== What you will do ==
Repeat the data exactly, with every line included.

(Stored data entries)
☆ ☆ ☆ ☆ ☆
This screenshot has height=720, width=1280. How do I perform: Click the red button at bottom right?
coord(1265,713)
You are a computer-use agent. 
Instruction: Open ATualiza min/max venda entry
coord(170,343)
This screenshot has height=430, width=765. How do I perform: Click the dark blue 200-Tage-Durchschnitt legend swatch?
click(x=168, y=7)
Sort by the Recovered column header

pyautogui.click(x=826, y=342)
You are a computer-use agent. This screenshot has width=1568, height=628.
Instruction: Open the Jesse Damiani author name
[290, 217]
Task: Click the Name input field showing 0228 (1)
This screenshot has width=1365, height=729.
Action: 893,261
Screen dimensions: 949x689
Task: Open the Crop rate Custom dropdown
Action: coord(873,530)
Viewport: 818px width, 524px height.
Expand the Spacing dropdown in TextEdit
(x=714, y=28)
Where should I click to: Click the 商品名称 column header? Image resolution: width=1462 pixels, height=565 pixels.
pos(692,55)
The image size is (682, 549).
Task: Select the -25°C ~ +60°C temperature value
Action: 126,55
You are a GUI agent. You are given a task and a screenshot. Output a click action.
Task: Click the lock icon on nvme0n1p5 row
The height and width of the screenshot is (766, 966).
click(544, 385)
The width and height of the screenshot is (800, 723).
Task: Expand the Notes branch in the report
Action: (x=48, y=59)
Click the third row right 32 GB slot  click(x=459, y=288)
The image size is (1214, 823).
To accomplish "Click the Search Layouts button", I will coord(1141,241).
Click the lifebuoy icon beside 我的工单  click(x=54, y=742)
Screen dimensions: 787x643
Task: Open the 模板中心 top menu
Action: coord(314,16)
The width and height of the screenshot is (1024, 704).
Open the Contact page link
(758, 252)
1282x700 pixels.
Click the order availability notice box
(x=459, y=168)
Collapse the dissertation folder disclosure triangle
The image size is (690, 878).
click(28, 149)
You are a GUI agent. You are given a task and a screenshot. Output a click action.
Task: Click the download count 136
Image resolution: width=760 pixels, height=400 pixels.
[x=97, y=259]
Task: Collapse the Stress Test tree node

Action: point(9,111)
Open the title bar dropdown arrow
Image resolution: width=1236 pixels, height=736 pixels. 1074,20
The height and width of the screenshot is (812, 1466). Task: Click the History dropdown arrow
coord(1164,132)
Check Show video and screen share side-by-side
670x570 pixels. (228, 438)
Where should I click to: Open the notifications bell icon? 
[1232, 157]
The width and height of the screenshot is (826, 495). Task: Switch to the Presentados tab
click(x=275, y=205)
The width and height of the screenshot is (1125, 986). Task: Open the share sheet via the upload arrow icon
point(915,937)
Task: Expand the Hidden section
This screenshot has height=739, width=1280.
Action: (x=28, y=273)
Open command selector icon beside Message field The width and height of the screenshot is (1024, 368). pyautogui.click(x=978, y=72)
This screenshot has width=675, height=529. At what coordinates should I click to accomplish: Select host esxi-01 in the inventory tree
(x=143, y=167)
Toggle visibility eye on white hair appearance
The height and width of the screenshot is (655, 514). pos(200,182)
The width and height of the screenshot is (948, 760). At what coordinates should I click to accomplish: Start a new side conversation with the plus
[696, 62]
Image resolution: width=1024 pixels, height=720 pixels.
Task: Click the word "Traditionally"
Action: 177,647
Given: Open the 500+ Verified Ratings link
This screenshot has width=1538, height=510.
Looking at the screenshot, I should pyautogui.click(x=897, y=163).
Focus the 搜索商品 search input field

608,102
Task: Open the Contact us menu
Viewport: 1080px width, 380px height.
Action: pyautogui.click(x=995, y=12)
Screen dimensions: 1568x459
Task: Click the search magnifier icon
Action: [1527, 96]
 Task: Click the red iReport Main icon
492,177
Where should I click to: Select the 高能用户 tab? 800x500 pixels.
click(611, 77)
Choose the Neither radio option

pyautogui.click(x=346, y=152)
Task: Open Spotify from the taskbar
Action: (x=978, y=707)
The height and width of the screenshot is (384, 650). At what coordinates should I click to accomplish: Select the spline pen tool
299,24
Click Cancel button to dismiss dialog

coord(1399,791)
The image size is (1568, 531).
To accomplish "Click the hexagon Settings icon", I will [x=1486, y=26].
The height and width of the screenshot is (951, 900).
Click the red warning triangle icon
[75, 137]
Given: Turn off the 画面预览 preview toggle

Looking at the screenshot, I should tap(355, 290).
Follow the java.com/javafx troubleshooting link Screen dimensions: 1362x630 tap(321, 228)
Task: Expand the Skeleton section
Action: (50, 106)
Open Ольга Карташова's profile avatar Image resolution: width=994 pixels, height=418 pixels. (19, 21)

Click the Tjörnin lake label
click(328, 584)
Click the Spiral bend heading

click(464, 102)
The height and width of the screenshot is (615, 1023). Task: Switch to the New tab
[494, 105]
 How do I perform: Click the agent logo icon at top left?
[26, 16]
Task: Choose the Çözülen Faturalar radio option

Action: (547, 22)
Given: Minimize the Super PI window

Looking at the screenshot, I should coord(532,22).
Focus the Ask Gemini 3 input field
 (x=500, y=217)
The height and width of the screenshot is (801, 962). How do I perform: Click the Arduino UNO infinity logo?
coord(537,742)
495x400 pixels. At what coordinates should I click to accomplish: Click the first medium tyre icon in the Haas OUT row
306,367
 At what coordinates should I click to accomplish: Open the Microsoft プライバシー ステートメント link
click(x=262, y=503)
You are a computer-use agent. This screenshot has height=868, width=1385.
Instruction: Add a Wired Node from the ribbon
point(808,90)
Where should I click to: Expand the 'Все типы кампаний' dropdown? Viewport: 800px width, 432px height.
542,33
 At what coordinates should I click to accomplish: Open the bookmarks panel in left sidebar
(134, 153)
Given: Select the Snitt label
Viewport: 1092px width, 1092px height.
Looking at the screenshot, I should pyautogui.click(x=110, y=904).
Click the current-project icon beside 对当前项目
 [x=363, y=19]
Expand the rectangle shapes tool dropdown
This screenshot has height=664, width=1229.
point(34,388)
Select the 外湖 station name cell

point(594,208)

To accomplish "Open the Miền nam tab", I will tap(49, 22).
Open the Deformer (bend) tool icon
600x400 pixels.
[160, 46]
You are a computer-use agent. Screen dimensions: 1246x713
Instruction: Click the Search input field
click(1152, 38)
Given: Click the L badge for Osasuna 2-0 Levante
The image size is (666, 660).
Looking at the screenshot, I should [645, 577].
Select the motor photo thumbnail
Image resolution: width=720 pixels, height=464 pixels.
☆ ☆ ☆ ☆ ☆
== Result below ==
This screenshot has height=720, width=1280. How do I perform: Click the red button at bottom right?
coord(1265,713)
You are a computer-use agent. 
Instruction: Open ATualiza min/max venda entry
coord(170,343)
This screenshot has height=430, width=765. How do I perform: Click the dark blue 200-Tage-Durchschnitt legend swatch?
click(x=168, y=7)
Sort by the Recovered column header

pyautogui.click(x=826, y=342)
You are a computer-use agent. This screenshot has width=1568, height=628.
Instruction: Open the Jesse Damiani author name
[290, 217]
Task: Click the Name input field showing 0228 (1)
This screenshot has width=1365, height=729.
Action: 893,261
Screen dimensions: 949x689
Task: Open the Crop rate Custom dropdown
Action: coord(873,530)
Viewport: 818px width, 524px height.
Expand the Spacing dropdown in TextEdit
(x=714, y=28)
Where should I click to: Click the 商品名称 column header? Image resolution: width=1462 pixels, height=565 pixels.
pos(692,55)
The image size is (682, 549).
Task: Select the -25°C ~ +60°C temperature value
Action: 126,55
You are a GUI agent. You are given a task and a screenshot. Output a click action.
Task: Click the lock icon on nvme0n1p5 row
The height and width of the screenshot is (766, 966).
click(544, 385)
The width and height of the screenshot is (800, 723).
Task: Expand the Notes branch in the report
Action: (x=48, y=59)
Click the third row right 32 GB slot  click(x=459, y=288)
The image size is (1214, 823).
To accomplish "Click the Search Layouts button", I will coord(1141,241).
Click the lifebuoy icon beside 我的工单  click(x=54, y=742)
Screen dimensions: 787x643
Task: Open the 模板中心 top menu
Action: coord(314,16)
The width and height of the screenshot is (1024, 704).
Open the Contact page link
(758, 252)
1282x700 pixels.
Click the order availability notice box
(x=459, y=168)
Collapse the dissertation folder disclosure triangle
The image size is (690, 878).
click(28, 149)
You are a GUI agent. You are given a task and a screenshot. Output a click action.
Task: Click the download count 136
Image resolution: width=760 pixels, height=400 pixels.
[x=97, y=259]
Task: Collapse the Stress Test tree node

Action: point(9,111)
Open the title bar dropdown arrow
Image resolution: width=1236 pixels, height=736 pixels. 1074,20
The height and width of the screenshot is (812, 1466). Task: Click the History dropdown arrow
coord(1164,132)
Check Show video and screen share side-by-side
670x570 pixels. (228, 438)
Where should I click to: Open the notifications bell icon? 
[1232, 157]
The width and height of the screenshot is (826, 495). Task: Switch to the Presentados tab
click(x=275, y=205)
The width and height of the screenshot is (1125, 986). Task: Open the share sheet via the upload arrow icon
point(915,937)
Task: Expand the Hidden section
This screenshot has height=739, width=1280.
Action: (x=28, y=273)
Open command selector icon beside Message field The width and height of the screenshot is (1024, 368). pyautogui.click(x=978, y=72)
This screenshot has width=675, height=529. At what coordinates should I click to accomplish: Select host esxi-01 in the inventory tree
(x=143, y=167)
Toggle visibility eye on white hair appearance
The height and width of the screenshot is (655, 514). pos(200,182)
The width and height of the screenshot is (948, 760). At what coordinates should I click to accomplish: Start a new side conversation with the plus
[696, 62]
Image resolution: width=1024 pixels, height=720 pixels.
Task: Click the word "Traditionally"
Action: 177,647
Given: Open the 500+ Verified Ratings link
This screenshot has width=1538, height=510.
Looking at the screenshot, I should pyautogui.click(x=897, y=163).
Focus the 搜索商品 search input field

608,102
Task: Open the Contact us menu
Viewport: 1080px width, 380px height.
Action: pyautogui.click(x=995, y=12)
Screen dimensions: 1568x459
Task: Click the search magnifier icon
Action: [1527, 96]
 Task: Click the red iReport Main icon
492,177
Where should I click to: Select the 高能用户 tab? 800x500 pixels.
click(611, 77)
Choose the Neither radio option

pyautogui.click(x=346, y=152)
Task: Open Spotify from the taskbar
Action: (x=978, y=707)
The height and width of the screenshot is (384, 650). At what coordinates should I click to accomplish: Select the spline pen tool
299,24
Click Cancel button to dismiss dialog

coord(1399,791)
The image size is (1568, 531).
To accomplish "Click the hexagon Settings icon", I will [x=1486, y=26].
The height and width of the screenshot is (951, 900).
Click the red warning triangle icon
[75, 137]
Given: Turn off the 画面预览 preview toggle

Looking at the screenshot, I should tap(355, 290).
Follow the java.com/javafx troubleshooting link Screen dimensions: 1362x630 tap(321, 228)
Task: Expand the Skeleton section
Action: (50, 106)
Open Ольга Карташова's profile avatar Image resolution: width=994 pixels, height=418 pixels. (19, 21)

Click the Tjörnin lake label
click(328, 584)
Click the Spiral bend heading

click(464, 102)
The height and width of the screenshot is (615, 1023). Task: Switch to the New tab
[494, 105]
 How do I perform: Click the agent logo icon at top left?
[26, 16]
Task: Choose the Çözülen Faturalar radio option

Action: (547, 22)
Given: Minimize the Super PI window

Looking at the screenshot, I should coord(532,22).
Focus the Ask Gemini 3 input field
 (x=500, y=217)
The height and width of the screenshot is (801, 962). How do I perform: Click the Arduino UNO infinity logo?
coord(537,742)
495x400 pixels. At what coordinates should I click to accomplish: Click the first medium tyre icon in the Haas OUT row
306,367
 At what coordinates should I click to accomplish: Open the Microsoft プライバシー ステートメント link
click(x=262, y=503)
You are a computer-use agent. This screenshot has height=868, width=1385.
Instruction: Add a Wired Node from the ribbon
point(808,90)
Where should I click to: Expand the 'Все типы кампаний' dropdown? Viewport: 800px width, 432px height.
542,33
 At what coordinates should I click to accomplish: Open the bookmarks panel in left sidebar
(134, 153)
Given: Select the Snitt label
Viewport: 1092px width, 1092px height.
Looking at the screenshot, I should pyautogui.click(x=110, y=904).
Click the current-project icon beside 对当前项目
 [x=363, y=19]
Expand the rectangle shapes tool dropdown
This screenshot has height=664, width=1229.
point(34,388)
Select the 外湖 station name cell

point(594,208)

To accomplish "Open the Miền nam tab", I will tap(49, 22).
Open the Deformer (bend) tool icon
600x400 pixels.
[160, 46]
You are a computer-use agent. Screen dimensions: 1246x713
Instruction: Click the Search input field
click(1152, 38)
Given: Click the L badge for Osasuna 2-0 Levante
The image size is (666, 660).
Looking at the screenshot, I should [645, 577].
Select the motor photo thumbnail
Image resolution: width=720 pixels, height=464 pixels.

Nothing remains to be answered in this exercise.